TO DO:
Restate word for word the lines of the material below, from the line with "Viewport: 1707px width, 960px height." to the line with "Click the Blue Size", both lines included, and no others.

SOURCE RECORDS:
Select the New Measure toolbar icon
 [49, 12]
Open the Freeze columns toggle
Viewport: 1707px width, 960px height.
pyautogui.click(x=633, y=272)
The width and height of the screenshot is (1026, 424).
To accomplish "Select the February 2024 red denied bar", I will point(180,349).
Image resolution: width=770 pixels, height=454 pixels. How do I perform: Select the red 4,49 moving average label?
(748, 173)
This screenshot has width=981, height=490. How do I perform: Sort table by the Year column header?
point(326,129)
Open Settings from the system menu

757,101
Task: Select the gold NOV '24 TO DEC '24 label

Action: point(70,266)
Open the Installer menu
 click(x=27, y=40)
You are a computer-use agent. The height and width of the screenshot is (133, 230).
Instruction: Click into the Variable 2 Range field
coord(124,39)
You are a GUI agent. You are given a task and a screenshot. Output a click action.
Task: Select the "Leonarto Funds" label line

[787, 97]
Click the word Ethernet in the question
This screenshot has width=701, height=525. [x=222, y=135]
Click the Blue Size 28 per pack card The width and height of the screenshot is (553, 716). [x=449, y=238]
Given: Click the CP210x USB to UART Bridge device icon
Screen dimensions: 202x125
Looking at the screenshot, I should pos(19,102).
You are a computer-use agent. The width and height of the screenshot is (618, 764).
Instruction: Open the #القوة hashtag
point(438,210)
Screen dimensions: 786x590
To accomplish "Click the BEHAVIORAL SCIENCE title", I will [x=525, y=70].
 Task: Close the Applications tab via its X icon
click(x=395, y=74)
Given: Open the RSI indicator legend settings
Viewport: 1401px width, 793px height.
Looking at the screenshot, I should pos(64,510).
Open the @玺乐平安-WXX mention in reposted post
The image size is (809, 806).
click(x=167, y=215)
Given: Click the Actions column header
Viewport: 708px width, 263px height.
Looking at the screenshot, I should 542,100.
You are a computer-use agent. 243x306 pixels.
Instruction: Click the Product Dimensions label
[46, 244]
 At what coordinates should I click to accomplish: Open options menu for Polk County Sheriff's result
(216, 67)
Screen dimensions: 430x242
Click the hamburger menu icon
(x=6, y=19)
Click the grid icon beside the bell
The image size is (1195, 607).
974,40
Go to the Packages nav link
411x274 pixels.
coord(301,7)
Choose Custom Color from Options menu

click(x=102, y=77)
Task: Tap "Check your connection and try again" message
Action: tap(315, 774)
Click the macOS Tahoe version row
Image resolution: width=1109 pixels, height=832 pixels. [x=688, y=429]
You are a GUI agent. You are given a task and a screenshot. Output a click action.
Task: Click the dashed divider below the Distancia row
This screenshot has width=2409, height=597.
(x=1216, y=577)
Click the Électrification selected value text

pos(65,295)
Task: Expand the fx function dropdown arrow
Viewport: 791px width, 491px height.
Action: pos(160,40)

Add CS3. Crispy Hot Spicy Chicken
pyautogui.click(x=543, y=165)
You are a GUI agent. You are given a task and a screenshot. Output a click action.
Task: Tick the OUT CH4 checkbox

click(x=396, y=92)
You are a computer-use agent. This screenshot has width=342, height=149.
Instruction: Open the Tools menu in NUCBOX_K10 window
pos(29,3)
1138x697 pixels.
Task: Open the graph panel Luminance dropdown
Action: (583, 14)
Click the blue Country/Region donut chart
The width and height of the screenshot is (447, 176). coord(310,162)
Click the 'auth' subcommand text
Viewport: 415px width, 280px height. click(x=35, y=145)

WRITTEN SOLUTION:
Viewport: 1707px width, 960px height.
pyautogui.click(x=633, y=272)
The width and height of the screenshot is (1026, 424).
To accomplish "Select the February 2024 red denied bar", I will point(180,349).
Image resolution: width=770 pixels, height=454 pixels. How do I perform: Select the red 4,49 moving average label?
(748, 173)
This screenshot has width=981, height=490. How do I perform: Sort table by the Year column header?
point(326,129)
Open Settings from the system menu

757,101
Task: Select the gold NOV '24 TO DEC '24 label

Action: point(70,266)
Open the Installer menu
 click(x=27, y=40)
You are a computer-use agent. The height and width of the screenshot is (133, 230).
Instruction: Click into the Variable 2 Range field
coord(124,39)
You are a GUI agent. You are given a task and a screenshot. Output a click action.
Task: Select the "Leonarto Funds" label line

[787, 97]
Click the word Ethernet in the question
This screenshot has width=701, height=525. [x=222, y=135]
Click the Blue Size 28 per pack card The width and height of the screenshot is (553, 716). [x=449, y=238]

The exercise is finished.